Tartan Day South
Celts of all sizes and sorts will gather in South Carolina this weekend for the 6th annual Tartan Day South Highland Games & Celtic Festival. Recently we spoke with founder and co-organizer John Banks about what attendees can expect to experience.
What are your own roots?
I actually have an English background, with some deeper Scottish roots. My latest known relative lived in London until 1605. But my family name appears in Scottish folklore before that.
When and why did you get involved with the Festival?

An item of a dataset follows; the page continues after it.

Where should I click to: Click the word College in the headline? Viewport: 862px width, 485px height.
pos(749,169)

That is an interesting question. I actually started the festival. I work with an old speedway here in Columbia. The property sat dormant for almost 30 years. We have created a festival grounds space in the old infield. It is 9 acres of wonderful grass surrounded by the old asphalt track. When speaking about the speedway to a local business group, I mentioned that it would be a great place to host a Highland Games festival. A lady at the meeting gave me a contact of my now-coordinating partner Donovan Murray – a veteran who has worked with many games, including Grandfather Mountain. Donovan and I spoke many times and decided to pull the trigger on the first event on April 1, 2011. We drew 3,500 that first year, and we are proud to say we drew over 10,000 in 2015.

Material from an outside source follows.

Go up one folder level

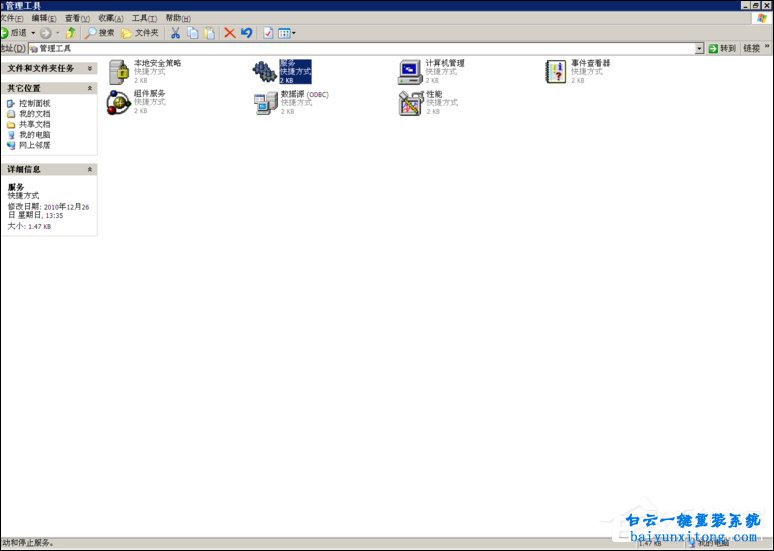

What are your roles and responsibilities there?
We have a team of three who runs everything from A-Z. I take care of fund raising, all marketing, field planning, all media contacts and appearances, and just about everything else including mowing the grass. We do not believe in a large committee. We have three decision makers, and I have the ultimate final say. We make decisions quickly and never look back.
Why is it an important event for the community?
The games in 2015 had a 1.35 million dollar impact on the area economy. We had visitor from 24 states and almost every corner of South Carolina. Because we are still a young games, the community is just sort of figuring it out. They have been incredibly supportive. Many of our local residence have Celtic backgrounds and it is great to see their eyes light up when they find out that they have a Clan. We raise money for a local charity that builds our Riverwalks and parks. Their involvement has allowed us to obtain key grants that have helped tremendously in Marketing. Our two municipalities have jumped in with both feet and helped in any way they could.
Who traditionally attends the Festival?
We have something for everyone from ages 2 to 92. We have tons of families and groups, from college students to senior citizens. We advertise to everyone, we do not want to anyone to feel they would not have a good time. We often say “Celtic or not, much fun for everyone!”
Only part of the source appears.